Entenda a síncope vasovagal

Síndrome vasovagal
(Crédito: freepik/Freepik)

Depois do ocorrido, Ivete revelou que já tinha tido outros dois episódios de síncope vasovagal antes. Algumas pessoas têm uma síndrome de mesmo nome, que é uma condição crônica que favorece esses episódios.

Nesses casos, é essencial entender o que acontece com o corpo para tentar evitar a perda de consciência e evitar acidentes como o da cantora, principalmente.

Existem situações, como desidratação em decorrência de uma diarreia, que causam a síncope. Não é exatamente um problema no chamado nervo vago, mas uma resposta inadequada ao regular funções involuntárias do organismo, com diminuição temporária do fluxo de sangue para o cérebro, por exemplo.

Pensando no caso da cantora, é como se o organismo estivesse sensibilizado por conta da diarreia, desidratação e estresse dos trabalhos durante o Carnaval. Em determinado momento, ela se levantou para ir ao banheiro e, ao ficar em pé, o organismo não conseguiu se adaptar tão bem à mudança de posição. Foi aí que o desmaio aconteceu. 

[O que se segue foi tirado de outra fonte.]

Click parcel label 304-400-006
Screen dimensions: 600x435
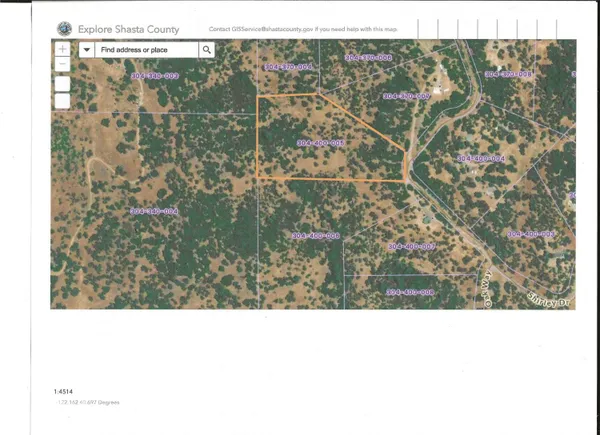coord(316,235)
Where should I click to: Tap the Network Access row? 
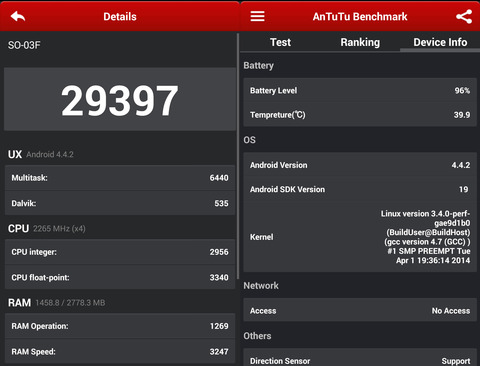[x=360, y=310]
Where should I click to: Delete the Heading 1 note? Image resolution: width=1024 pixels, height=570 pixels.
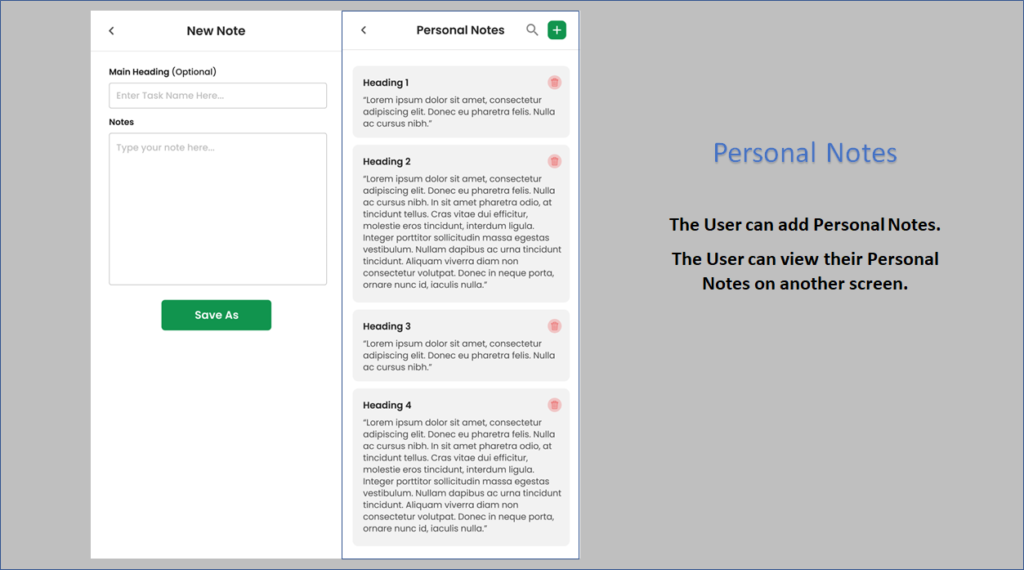point(554,82)
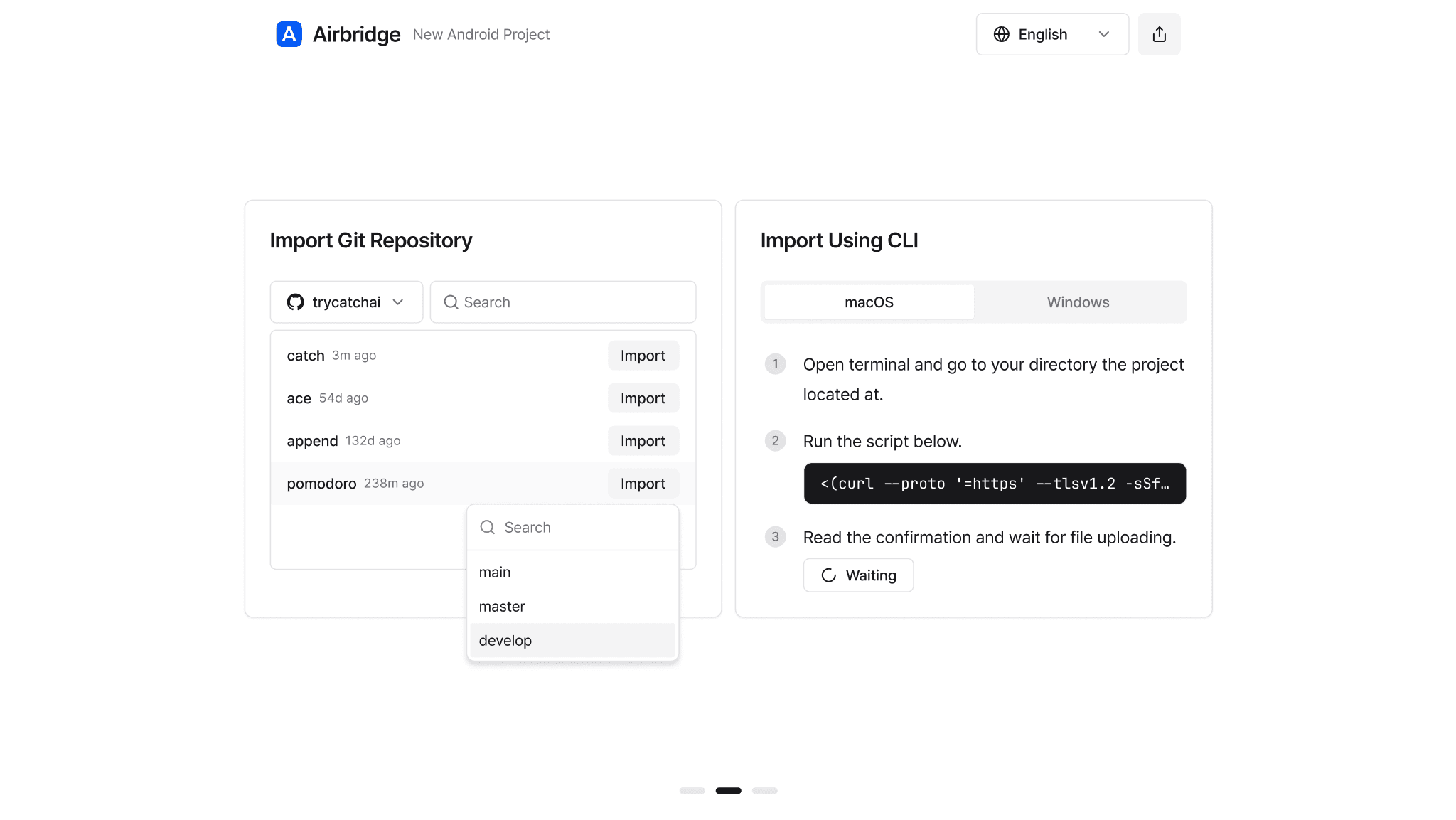The width and height of the screenshot is (1456, 820).
Task: Click the Airbridge logo icon
Action: point(289,34)
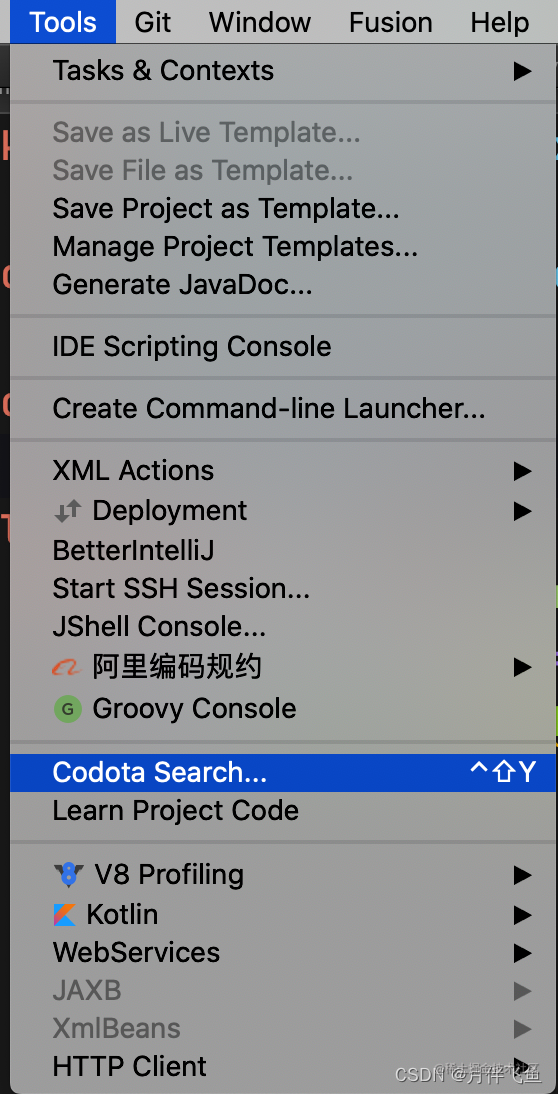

Algumas pessoas têm sintomas que antecedem a síncope. São sinais importantes que ajudam a evitar o desmaio ou acidentes:

  • • Fraqueza;
  • • Palidez;
  • • Suor excessivo;
  • • Calor;
  • • Tontura;
  • • Náusea;
  • • Dor abdominal;
  • • Visão embaçada;
  • • Dor de cabeça;
  • • Palpitação.

Ao sentir o mal-estar, a pessoa deve na mesma hora se deitar – pode ser no chão mesmo – e, se possível, deixar as pernas elevadas. Aí é ficar calmo, porque vai passar.

Se os sintomas começarem com a pessoa já sentada, cruzar as pernas também pode ajudar.

Como evitar a síncope vasovagal

Manobras para evitar síncope vasovagal
(Crédito: ArthurHidden/Freepik)

Quando a pessoa se deita, o sangue volta a circular melhor e chega com mais facilidade ao cérebro. É por isso que os sintomas começam a passar. 

Com o diagnóstico fechado para síndrome vasovagal, é possível adotar hábitos que ajudam a evitar as síncopes, mesmo que não haja uma cura para o problema:

  • • Beber de 2 a 3 litros de água por dia;
  • • Evitar bebidas desidratantes, como álcool;
  • • Evitar jejum;
  • • Evitar ambientes quentes e fechados;
  • • Evitar longos períodos em pé;
  • • Movimentar as pernas e panturrilhas enquanto estiver em pé;
  • • Controlar o estresse;
  • • Em caso de dor crônica, buscar controlar o quadro;
  • • Estar atento a possíveis gatilhos e sintomas para evitar quedas abruptas e se machucar.
  • • Algumas pessoas podem se beneficiar do aumento da ingestão de sódio, mas isso deve ser discutido com o médico, que saberá avaliar outras possíveis condições pré-existentes. 

Para casos mais graves da síndrome, o médico também pode prescrever medicamentos. 

Identifique os gatilhos

Beber água
(Crédito: freepik/Freepik)

Os principais fatores que desencadeiam as síncopes são:

  • • Ficar em jejum;
  • • Grandes emoções, como susto e ansiedade;
  • • Dor intensa;
  • • Ingestão de bebida alcoólica;
  • • Ambientes fechados e/ou com grandes aglomerações;
  • •  Ficar horas em pé;
  • • Calor intenso;
  • • Ver sangue;
  • • Entre outros.

Apesar de algumas pessoas sofrerem mais com as síncopes, é possível que o paciente consiga ter mais autonomia sobre o quadro e conseguir boa qualidade de vida.

Este conteúdo contém informações do Manual de Emergências Cardiovasculares da Sociedade de Cardiologia do Estado do Rio de Janeiro, do Protocolo de Manejo e Acesso à Cardiologia do município de Jundiaí e de artigo Sociedade de Cardiologia do Estado do Rio de Janeiro.